**WORK ITEM:**
Please filter the entries and return only the lines that include "last".

[Dataset entries]
=======
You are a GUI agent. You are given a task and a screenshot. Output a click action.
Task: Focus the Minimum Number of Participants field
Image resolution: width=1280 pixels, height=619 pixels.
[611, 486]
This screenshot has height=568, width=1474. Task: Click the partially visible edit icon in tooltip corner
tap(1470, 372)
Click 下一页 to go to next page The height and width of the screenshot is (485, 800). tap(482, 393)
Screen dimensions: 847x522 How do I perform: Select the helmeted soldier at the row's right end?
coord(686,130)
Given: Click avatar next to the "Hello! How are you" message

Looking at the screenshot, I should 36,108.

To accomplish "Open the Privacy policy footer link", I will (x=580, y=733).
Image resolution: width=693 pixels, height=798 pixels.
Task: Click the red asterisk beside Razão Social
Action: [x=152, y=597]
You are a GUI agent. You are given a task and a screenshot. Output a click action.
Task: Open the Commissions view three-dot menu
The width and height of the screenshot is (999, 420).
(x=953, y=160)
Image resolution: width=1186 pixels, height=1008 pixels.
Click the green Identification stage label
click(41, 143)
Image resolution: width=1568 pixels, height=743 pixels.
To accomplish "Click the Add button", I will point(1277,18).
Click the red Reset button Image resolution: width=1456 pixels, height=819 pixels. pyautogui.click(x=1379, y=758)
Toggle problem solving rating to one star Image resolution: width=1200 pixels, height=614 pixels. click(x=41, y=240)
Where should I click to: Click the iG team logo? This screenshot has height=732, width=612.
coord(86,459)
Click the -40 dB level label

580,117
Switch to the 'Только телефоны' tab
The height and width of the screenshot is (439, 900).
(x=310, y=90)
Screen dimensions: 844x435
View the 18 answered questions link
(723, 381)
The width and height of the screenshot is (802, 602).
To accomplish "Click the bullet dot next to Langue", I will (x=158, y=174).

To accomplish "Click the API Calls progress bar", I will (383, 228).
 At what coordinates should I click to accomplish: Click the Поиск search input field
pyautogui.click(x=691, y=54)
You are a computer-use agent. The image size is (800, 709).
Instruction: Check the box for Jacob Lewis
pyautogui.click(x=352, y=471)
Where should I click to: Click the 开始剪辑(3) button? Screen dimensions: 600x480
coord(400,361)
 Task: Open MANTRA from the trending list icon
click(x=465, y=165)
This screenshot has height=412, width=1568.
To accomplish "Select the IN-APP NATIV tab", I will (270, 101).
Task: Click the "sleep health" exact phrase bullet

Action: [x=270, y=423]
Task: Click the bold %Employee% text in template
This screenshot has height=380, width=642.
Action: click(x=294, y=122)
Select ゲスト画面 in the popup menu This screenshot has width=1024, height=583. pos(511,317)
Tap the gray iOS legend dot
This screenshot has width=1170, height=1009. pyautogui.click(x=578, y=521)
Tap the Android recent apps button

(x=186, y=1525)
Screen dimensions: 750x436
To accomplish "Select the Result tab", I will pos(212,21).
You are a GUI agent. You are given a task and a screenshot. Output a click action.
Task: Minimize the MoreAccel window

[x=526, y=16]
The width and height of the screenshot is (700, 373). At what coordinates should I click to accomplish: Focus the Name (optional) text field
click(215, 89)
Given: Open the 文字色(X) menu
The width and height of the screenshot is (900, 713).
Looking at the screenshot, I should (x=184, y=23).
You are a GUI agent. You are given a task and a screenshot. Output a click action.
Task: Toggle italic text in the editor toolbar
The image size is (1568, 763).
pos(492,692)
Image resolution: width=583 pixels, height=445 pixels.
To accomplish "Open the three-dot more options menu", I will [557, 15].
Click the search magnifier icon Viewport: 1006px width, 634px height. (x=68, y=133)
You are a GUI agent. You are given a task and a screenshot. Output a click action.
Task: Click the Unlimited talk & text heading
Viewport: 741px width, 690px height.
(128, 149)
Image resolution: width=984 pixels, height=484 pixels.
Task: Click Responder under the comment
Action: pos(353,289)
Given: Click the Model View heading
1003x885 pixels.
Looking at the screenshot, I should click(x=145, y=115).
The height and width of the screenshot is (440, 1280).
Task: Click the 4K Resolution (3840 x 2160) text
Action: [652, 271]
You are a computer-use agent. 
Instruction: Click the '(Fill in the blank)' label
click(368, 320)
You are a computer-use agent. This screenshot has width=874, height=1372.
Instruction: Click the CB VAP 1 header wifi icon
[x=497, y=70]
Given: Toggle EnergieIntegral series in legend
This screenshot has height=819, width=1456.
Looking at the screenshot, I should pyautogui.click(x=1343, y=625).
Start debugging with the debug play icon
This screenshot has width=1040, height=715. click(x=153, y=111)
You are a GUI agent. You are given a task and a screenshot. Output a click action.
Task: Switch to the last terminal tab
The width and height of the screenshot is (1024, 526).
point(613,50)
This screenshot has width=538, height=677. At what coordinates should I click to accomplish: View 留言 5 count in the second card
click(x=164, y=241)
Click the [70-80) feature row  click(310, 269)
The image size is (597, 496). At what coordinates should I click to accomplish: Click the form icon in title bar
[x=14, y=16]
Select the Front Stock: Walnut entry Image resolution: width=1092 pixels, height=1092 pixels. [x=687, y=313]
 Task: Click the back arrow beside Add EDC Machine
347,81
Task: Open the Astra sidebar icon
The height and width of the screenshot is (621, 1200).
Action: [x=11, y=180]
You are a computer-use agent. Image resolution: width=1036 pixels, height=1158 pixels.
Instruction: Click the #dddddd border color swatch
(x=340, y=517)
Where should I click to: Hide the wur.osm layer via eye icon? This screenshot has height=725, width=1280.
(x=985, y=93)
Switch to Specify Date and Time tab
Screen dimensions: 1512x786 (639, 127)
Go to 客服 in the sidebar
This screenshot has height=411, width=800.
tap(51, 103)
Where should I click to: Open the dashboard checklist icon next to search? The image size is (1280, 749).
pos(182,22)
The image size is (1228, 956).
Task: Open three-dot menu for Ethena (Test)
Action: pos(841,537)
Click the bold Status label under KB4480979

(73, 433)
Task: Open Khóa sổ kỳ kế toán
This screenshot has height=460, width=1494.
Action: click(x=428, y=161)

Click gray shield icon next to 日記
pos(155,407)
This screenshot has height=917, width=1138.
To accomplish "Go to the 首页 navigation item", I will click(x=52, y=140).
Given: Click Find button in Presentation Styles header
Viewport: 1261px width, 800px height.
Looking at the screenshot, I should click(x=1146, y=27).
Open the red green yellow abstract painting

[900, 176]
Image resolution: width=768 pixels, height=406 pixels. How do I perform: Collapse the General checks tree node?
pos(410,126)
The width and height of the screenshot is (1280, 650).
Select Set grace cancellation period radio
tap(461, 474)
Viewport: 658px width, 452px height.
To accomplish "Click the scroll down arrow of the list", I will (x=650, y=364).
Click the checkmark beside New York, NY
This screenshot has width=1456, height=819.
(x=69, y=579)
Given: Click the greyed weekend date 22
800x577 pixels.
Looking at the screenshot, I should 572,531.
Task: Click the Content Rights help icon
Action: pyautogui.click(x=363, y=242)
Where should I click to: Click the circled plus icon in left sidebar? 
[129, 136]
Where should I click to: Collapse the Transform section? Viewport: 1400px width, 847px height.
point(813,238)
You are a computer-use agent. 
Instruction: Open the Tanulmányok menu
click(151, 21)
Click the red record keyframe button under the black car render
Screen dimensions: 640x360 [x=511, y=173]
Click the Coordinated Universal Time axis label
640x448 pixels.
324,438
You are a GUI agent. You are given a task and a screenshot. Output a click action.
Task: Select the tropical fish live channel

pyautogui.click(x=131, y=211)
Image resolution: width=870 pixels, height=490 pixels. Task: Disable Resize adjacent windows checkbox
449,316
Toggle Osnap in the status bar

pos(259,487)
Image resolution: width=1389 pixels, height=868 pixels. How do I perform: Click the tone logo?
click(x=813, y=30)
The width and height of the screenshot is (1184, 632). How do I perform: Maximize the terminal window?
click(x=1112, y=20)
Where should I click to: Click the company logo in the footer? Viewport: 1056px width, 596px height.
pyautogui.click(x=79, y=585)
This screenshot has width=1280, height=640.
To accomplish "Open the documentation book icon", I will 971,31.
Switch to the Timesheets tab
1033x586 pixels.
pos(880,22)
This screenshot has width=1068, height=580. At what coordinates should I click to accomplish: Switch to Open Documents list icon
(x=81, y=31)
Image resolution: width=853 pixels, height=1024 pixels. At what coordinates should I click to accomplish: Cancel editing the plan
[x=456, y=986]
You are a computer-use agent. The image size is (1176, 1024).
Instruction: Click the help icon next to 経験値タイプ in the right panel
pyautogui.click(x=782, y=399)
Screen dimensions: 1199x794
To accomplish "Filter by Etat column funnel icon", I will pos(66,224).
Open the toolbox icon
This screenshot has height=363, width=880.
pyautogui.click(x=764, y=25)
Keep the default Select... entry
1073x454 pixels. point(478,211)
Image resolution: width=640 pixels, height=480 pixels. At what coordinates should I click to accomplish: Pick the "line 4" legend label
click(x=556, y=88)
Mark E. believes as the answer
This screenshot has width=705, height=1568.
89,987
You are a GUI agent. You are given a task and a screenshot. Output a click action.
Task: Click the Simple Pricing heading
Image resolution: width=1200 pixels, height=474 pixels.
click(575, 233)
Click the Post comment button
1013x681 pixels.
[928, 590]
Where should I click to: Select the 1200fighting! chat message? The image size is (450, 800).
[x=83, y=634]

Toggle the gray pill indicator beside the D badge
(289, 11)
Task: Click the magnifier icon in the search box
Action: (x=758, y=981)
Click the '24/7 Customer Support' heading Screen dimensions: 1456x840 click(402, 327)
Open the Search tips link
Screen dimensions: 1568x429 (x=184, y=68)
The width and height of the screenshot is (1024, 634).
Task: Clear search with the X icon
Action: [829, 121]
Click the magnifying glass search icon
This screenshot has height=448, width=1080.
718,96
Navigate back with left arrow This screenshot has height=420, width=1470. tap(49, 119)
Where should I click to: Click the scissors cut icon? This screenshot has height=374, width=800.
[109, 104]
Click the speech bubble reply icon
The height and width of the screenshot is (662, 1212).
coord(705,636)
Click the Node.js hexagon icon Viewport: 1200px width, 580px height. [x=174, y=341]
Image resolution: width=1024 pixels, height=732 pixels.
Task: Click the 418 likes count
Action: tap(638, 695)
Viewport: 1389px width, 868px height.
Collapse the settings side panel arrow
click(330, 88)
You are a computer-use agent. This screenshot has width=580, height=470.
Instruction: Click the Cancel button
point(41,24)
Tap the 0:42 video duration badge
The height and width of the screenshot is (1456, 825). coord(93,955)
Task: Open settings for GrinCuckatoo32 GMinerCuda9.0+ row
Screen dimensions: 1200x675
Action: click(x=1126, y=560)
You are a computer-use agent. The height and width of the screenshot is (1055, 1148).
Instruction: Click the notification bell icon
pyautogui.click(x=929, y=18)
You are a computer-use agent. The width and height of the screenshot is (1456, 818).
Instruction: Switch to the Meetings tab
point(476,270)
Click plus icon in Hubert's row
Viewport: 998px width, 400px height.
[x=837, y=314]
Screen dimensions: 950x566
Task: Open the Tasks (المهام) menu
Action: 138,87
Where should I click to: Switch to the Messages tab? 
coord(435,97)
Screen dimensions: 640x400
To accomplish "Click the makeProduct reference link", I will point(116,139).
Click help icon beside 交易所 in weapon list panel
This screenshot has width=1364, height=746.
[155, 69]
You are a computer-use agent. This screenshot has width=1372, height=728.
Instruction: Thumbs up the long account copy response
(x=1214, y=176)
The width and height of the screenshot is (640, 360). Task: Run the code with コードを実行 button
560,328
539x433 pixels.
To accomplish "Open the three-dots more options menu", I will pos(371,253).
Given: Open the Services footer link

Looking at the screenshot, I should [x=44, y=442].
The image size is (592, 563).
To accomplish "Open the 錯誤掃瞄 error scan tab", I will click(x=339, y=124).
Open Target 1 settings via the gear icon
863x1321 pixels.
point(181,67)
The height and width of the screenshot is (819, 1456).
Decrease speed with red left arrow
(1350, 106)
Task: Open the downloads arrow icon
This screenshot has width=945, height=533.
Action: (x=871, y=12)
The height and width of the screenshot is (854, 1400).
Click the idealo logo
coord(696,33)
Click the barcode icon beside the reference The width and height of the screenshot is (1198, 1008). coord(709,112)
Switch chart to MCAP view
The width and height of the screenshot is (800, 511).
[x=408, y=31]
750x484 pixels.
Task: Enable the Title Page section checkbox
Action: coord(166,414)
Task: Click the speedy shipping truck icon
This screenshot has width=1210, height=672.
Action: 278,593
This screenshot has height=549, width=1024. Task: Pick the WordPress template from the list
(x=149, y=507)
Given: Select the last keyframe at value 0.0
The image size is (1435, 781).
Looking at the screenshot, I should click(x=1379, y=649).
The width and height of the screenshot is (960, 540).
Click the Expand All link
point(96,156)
=======
**ANSWER BOX:**
Task: Switch to the last terminal tab
Given: Select the last keyframe at value 0.0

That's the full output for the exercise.